Odds and Ends

The Japan blog posts were running long. Here are some items that need to be added.

All the train stations have restaurants, food shops, and vending machines, for food, water, and soda. I loved the colors and funny names including “Polar Sweat,”  which seemed to be a type of bottled water.  Those machines not just in the stations, either. They’re ubiquitous.

That’s a one-hundred-year-old beam with recessed lighting in the ceiling of the living room of Hiro’s studio in Nara.

Great Buddha

My pictures didn’t capture the image properly, so this is from a postcard I bought at the Todaji Temple gift shop where all the proceeds go to support the temple. (The Buddha’s supposedly ferocious guardians encourage giggles rather than terror.)

This banquet facility near Hiro’s studio had the best of many worlds – at the edge of the park, next to the river, and hard by the main shopping action in Nara. I didn’t have the guts to see whether it was real copper.

On a serious note, there were few signs of abject poverty, but in Kyoto a handful of homeless people were sleeping or sitting on benches or on the lawns. They mostly congregated along the river and on the grounds of the emperor’s palace. At one point I spotted a pile of abandoned belongings – broken umbrella, torn jeans, a dirty hat.

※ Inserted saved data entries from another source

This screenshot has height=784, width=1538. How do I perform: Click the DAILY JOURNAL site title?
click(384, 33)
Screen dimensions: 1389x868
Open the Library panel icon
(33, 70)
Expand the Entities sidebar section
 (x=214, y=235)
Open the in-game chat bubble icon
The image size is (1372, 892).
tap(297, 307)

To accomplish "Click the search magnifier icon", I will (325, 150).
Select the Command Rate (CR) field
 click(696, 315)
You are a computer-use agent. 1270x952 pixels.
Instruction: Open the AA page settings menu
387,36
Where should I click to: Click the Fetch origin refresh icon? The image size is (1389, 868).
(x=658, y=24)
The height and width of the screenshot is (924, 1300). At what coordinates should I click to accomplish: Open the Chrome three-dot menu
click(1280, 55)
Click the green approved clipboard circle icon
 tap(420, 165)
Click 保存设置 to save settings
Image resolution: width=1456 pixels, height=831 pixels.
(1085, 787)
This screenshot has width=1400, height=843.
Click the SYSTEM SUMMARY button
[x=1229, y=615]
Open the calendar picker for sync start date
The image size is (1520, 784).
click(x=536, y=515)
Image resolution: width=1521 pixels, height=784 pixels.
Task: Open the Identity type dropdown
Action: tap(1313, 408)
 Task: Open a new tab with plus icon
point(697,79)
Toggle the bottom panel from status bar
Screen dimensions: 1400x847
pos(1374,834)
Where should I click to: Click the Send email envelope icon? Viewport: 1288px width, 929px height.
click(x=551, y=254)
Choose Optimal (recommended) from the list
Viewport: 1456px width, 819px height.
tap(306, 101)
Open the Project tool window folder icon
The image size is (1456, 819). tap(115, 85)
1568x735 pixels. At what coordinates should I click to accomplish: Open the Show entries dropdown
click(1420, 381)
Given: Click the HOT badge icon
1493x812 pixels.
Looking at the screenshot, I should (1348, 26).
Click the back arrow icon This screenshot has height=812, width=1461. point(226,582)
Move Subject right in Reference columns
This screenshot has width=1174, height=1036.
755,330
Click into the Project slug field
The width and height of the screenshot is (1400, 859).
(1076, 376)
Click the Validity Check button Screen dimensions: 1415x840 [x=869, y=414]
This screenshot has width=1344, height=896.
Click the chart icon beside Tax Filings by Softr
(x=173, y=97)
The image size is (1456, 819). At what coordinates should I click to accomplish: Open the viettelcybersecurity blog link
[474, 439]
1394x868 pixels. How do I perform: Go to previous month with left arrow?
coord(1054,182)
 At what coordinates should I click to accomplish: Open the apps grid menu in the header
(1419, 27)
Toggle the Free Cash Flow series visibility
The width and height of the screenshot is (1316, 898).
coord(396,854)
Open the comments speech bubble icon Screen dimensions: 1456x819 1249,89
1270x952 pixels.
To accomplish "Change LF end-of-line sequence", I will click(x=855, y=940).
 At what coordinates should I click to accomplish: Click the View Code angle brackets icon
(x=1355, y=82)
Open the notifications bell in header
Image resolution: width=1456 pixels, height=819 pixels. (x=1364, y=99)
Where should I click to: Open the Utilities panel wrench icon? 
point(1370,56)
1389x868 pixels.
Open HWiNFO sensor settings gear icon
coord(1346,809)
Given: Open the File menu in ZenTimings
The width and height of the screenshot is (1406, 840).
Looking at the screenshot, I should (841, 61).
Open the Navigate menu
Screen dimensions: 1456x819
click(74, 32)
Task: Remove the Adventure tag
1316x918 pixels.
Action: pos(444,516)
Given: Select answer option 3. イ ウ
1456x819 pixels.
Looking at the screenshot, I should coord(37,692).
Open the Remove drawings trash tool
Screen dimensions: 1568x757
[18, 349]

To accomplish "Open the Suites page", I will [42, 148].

On a lighter note, the use of language revealed the serious cultural divide. Kathryn said she heard someone say, “Fuji-san is being shy today,” meaning fog had enveloped Mount Fuji. And when the concierge was giving directions, she said, ‘You go through the door – oh, but the door is hiding.” It was around a corner. I had to restrain myself from laughing at the image of a door peeking out from behind a wall.

To end on a happy, happy note. Friday November 3 was a holiday in Japan to encourage cultural awareness. Families visited museums and parks, some dressed in traditional garb. The line for the National Museum was never less than thirty minutes with people standing three and four deep. These tykes showed so much patiences as their  family took multiple photographs, which allowed me to snap this one.